In a press conference held on Monday, Massrali added that "any solution must be based on commitments in accordance with the resolution of the UN Security Council". The latest such resolution was passed last October and called for "a realistic, viable, lasting solution, acceptable to the parties and based on agreement." That is, a solution that "provides for the free determination of the people of Western Sahara within the framework of the provisions in accordance with the principles and purposes of the Charter of the United Nations." This does not square with the Moroccan policy position - for Western Sahara to be a self-governing territory within Morocco - and thus Spain's effusive announcement on Friday of newfound support for Rabat signals an abandonment of the UN line.  

Support for Spain's rapprochement with Morocco  

However, the EU executive also stated that it took a positive view to the rapprochement of the Spanish state with Morocco, with the two countries agreeing on cooperation in key areas such as "migratory flows in the Mediterranean and the Atlantic". The EU spokesperson said that "on the position of Spain, the European Union welcomes the positive developments between the member states and Morocco in the bilateral relationship, which can only be beneficial for the implementation of the EU-Morocco Association Agreement as a whole," the European foreign affairs spokesperson said.

Last Friday, the Spanish prime minister, Pedro Sánchez, yielded to pressure from Rabat on the plan for the former Spanish colony.

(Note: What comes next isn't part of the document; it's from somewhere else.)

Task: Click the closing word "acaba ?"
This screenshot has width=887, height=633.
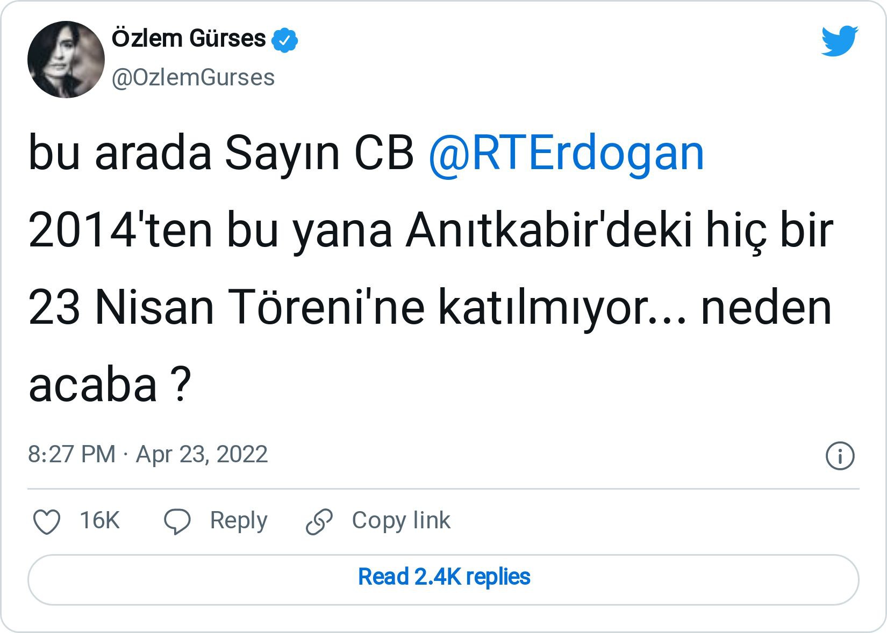Action: click(x=110, y=385)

The Spanish executive called the change of policy a "new stage" in relations with Morocco. But not everyone greeted it with applause. Algeria, Spain's other major partner in North Africa and the source for most of its gas imports, has reprimanded the Spanish leadership for failing to inform it in advance and has called its ambassador in Madrid for consultations. Similarly, the junior partner in the Spanish coalition government, Unidas Podemos, has criticized the Socialists' decision, and much of the Spanish parliamentary opposition - from the PP to the parties of the left - have called for the president to appear before Congress to explain the issue. Moreover, the Sahrawi independence movement itself, the Polisario Front, which has mostly operated from Algerian exile in the four decades that Saharan territory has been occupied by Morocco, has warned that the change of direction "is a dangerous deviation".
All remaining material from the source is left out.